Problem requirements:
List each magazine or television program that the passage below names as mass-media fare people can stop consuming.

Passage shown:
________

Seeing a series of socially dominant men undermined women’s commitment, just as seeing attractive women had done to men’s.

CARDIAC ARREST goes the feminist and manboob hamsters. Recall a very early post from the Chateau archives:

As I’ve written before, what men like in women is simple. In descending order of importance, here are the female attractiveness traits that men desire in women:

Beauty.
Femininity.
Sexual eagerness.

In descending order of importance, here are the male attractiveness traits that women desire in men:

Psychosocial dominance (game).
High status/fame.
Personality (passion/charisma/humor).
Wealth.
Good looks/height/muscularity.
Cleverness/smarts.
Dependability/reliability.
Sexual prowess.

Men dig beauty.
Chicks dig power.
The rest is commentary.

And what a shitstorm of commentary it has been in the interim! Feminists and bitter beta males both heaving sandbags of rationalizations and wishful thinking and earnest platitudes against the ramparts so that they may bunker down and avoid dealing with these eternal earthy truths about the different sexual natures of men and women.

So what’s a mortal to do [about sensory overload and adaptation]? Are we helpless in the face of our evolved mechanisms, which may lead us astray without our conscious awareness? Not completely. People who understand the dangers of overabundant fats and sugars can control their diets. People who understand the dangers of an overabundant diet of mass-media images can stop gorging on Playboy, People, Sex and the City, or Dancing with the Stars.

Good god, this is some realtalk right here. Just as fatties can keep crap food out of their homes, the loveless and love-hungry can keep porn — the male and female versions of it — out of theirs.

It’s two for one day at Le Chateau, so here’s another recent relevant study that finds partner physical attractiveness is less important as a predictor of women’s marital satisfaction.

________

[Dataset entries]
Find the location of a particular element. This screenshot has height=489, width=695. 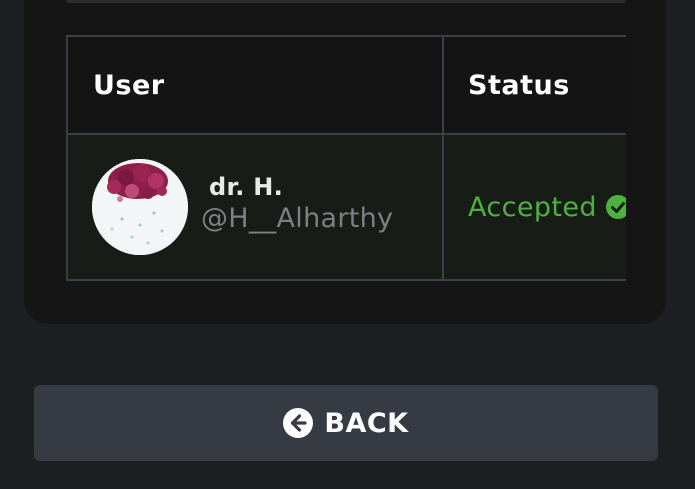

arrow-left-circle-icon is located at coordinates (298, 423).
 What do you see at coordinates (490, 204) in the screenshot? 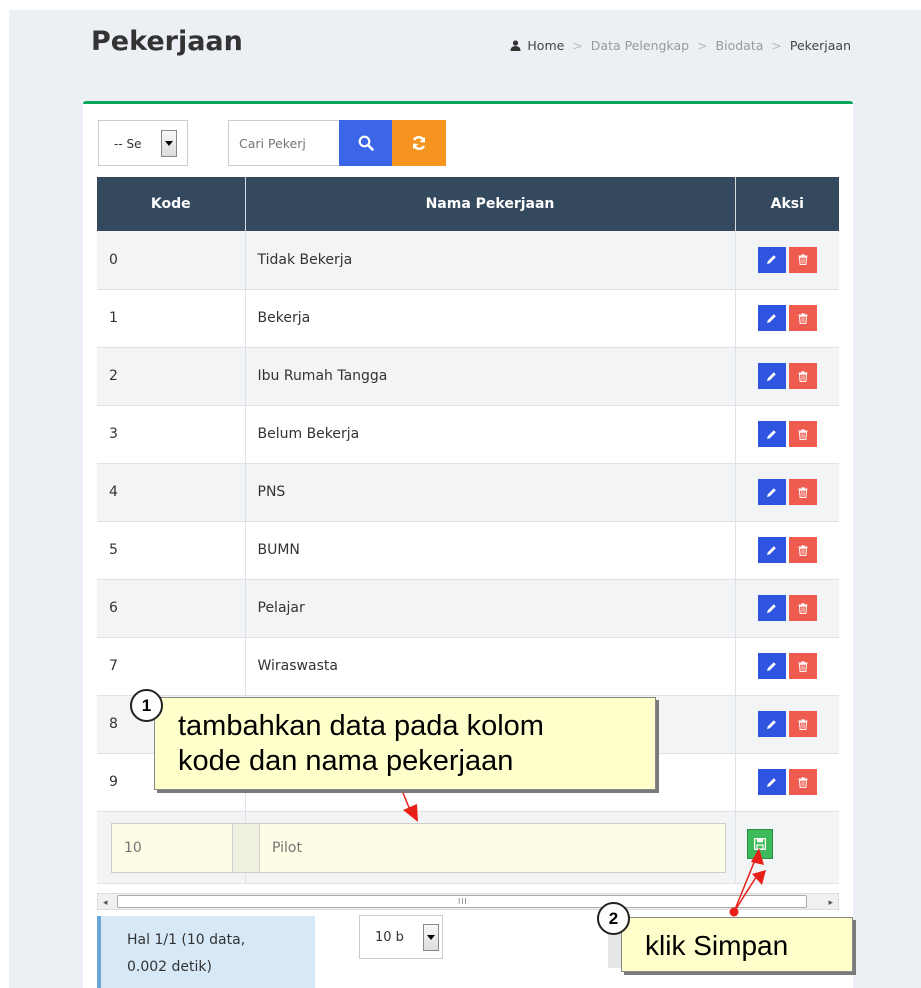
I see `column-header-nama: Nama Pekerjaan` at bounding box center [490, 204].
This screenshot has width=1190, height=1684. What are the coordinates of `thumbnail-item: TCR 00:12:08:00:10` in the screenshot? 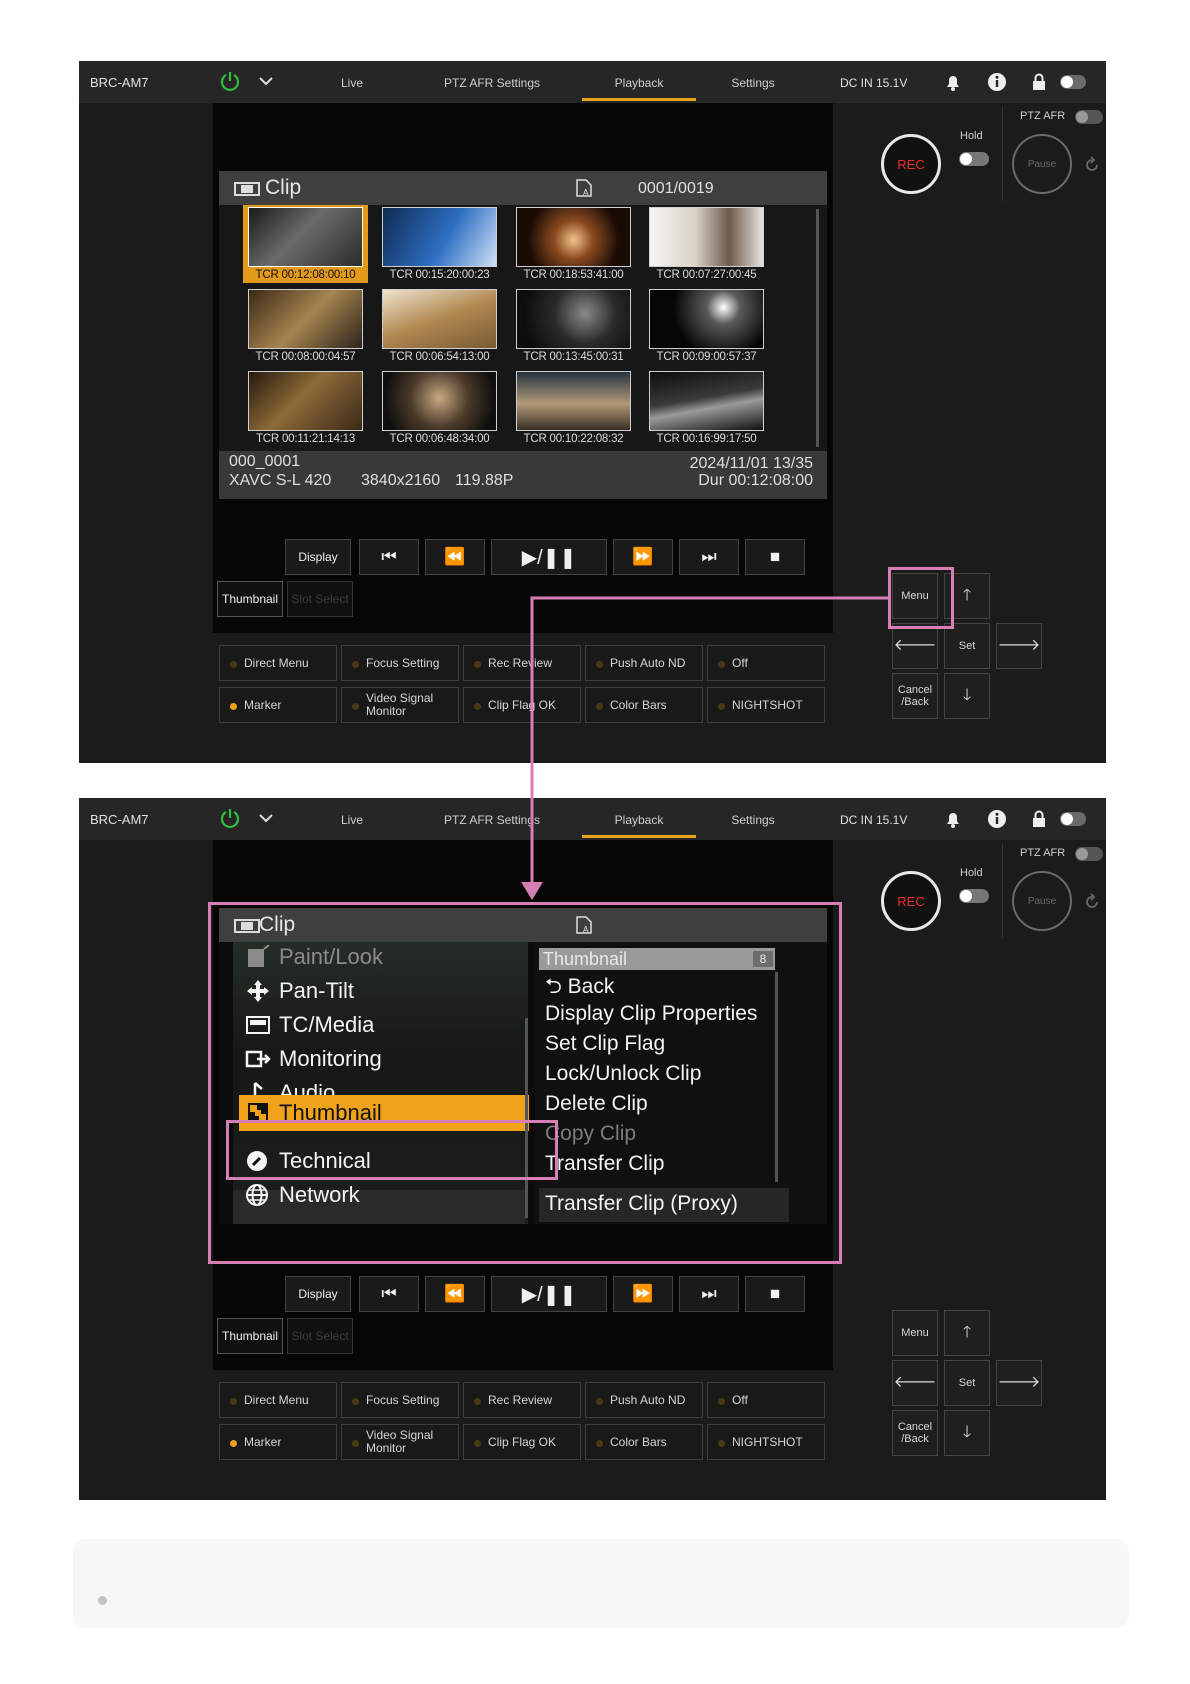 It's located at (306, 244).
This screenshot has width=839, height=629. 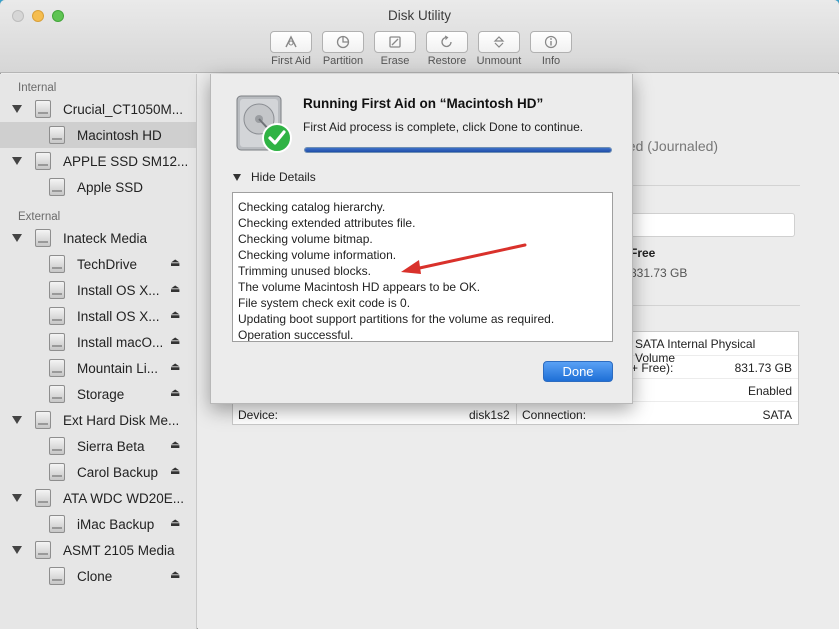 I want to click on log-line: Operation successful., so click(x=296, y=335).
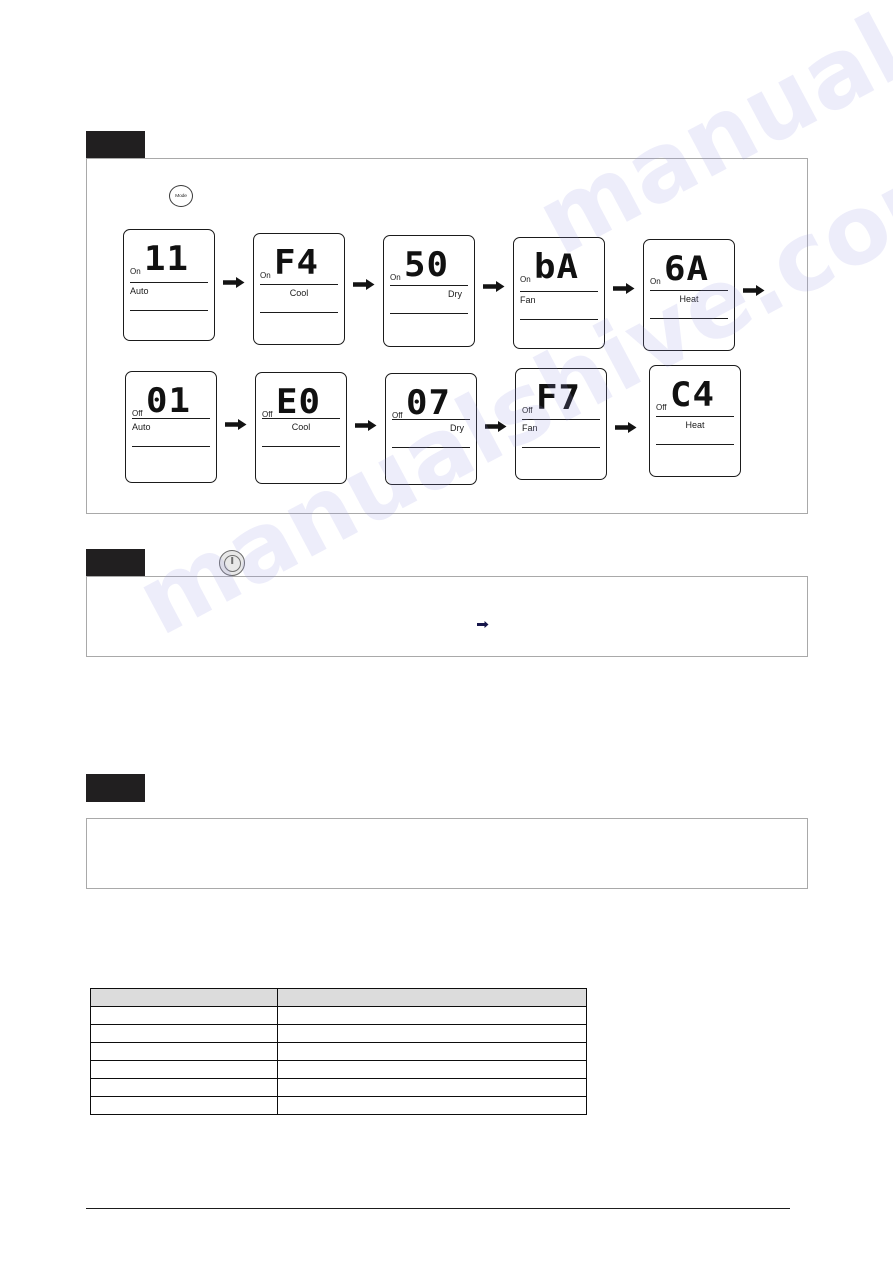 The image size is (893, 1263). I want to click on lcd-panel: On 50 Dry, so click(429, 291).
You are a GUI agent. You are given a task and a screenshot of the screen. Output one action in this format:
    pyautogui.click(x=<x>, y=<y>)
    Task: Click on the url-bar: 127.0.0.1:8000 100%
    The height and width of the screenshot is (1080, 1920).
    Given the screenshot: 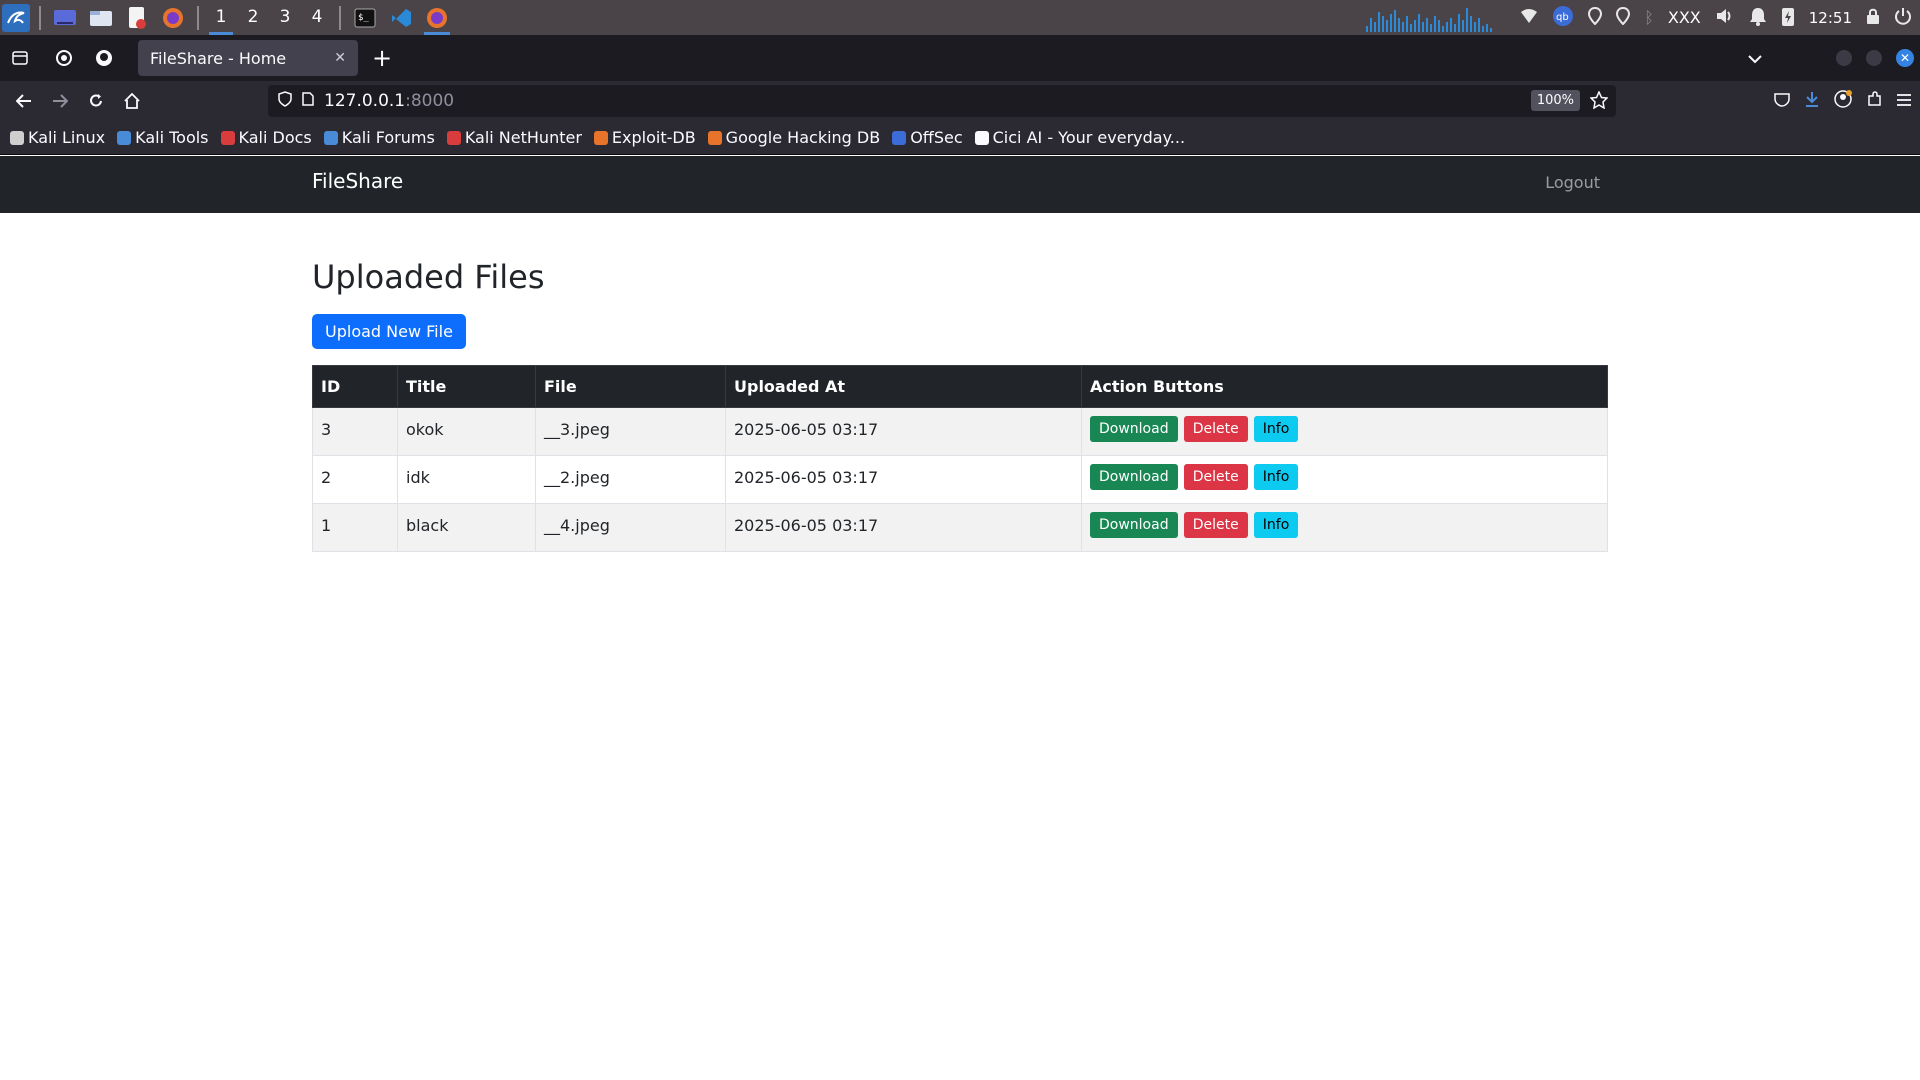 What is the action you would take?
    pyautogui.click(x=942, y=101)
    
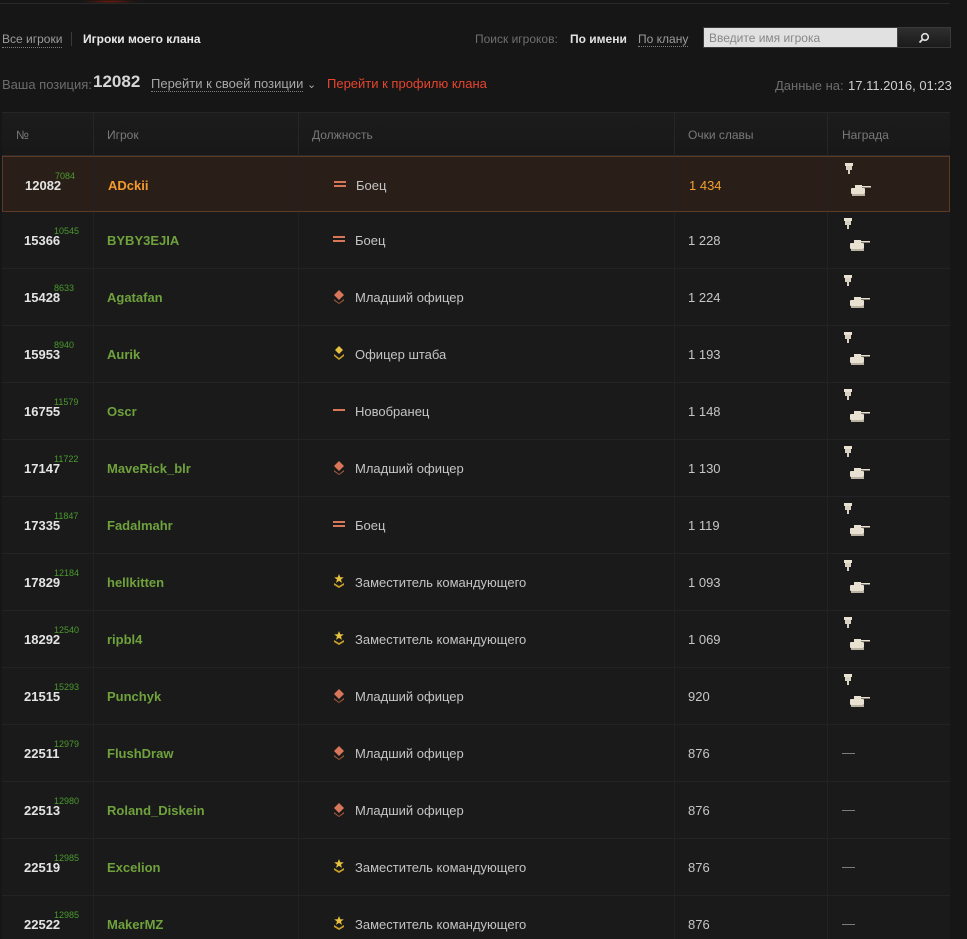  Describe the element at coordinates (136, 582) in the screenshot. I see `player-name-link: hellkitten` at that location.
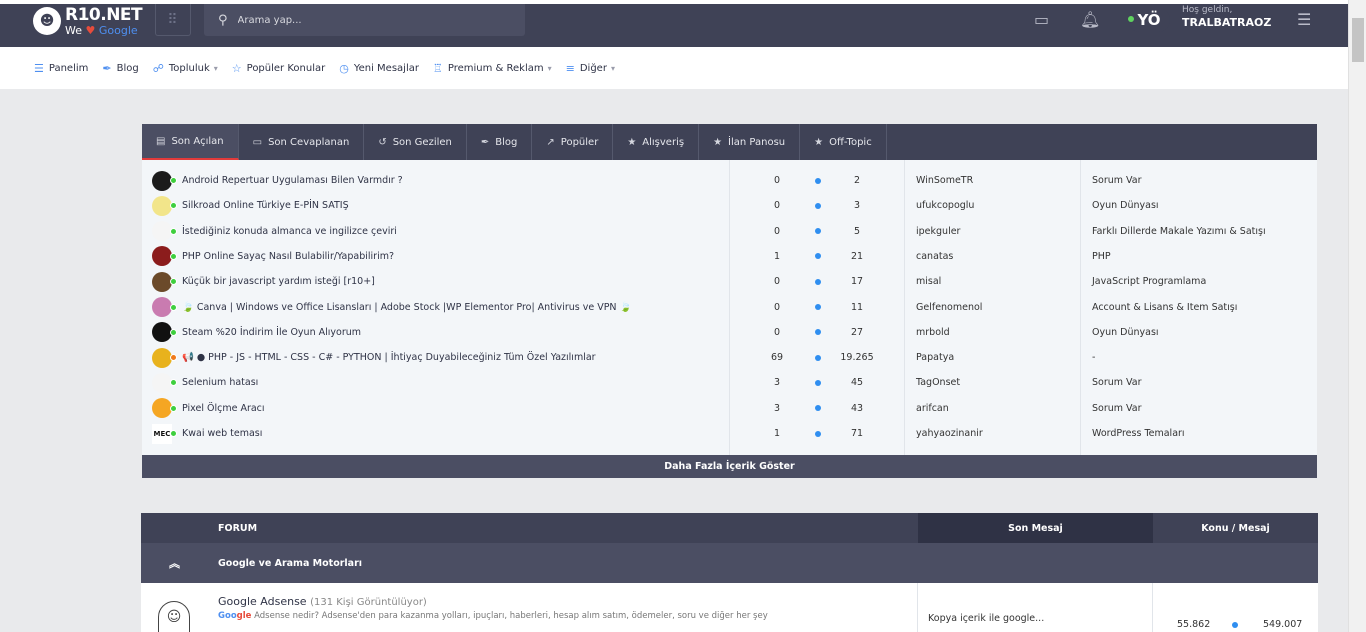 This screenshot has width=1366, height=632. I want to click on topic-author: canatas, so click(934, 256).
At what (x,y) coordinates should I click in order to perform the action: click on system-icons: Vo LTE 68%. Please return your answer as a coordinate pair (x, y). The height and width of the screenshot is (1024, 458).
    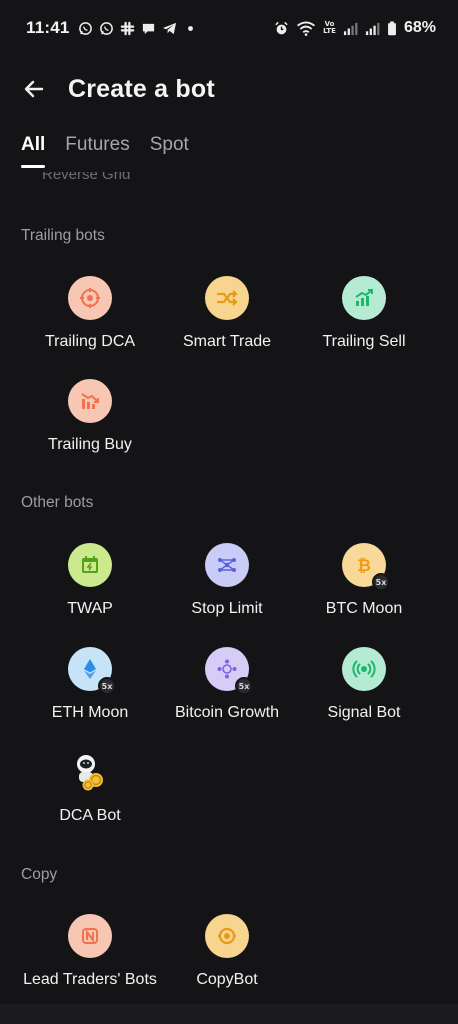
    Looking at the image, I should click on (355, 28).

________

Solved problem:
Playboy
People
Sex and the City
Dancing with the Stars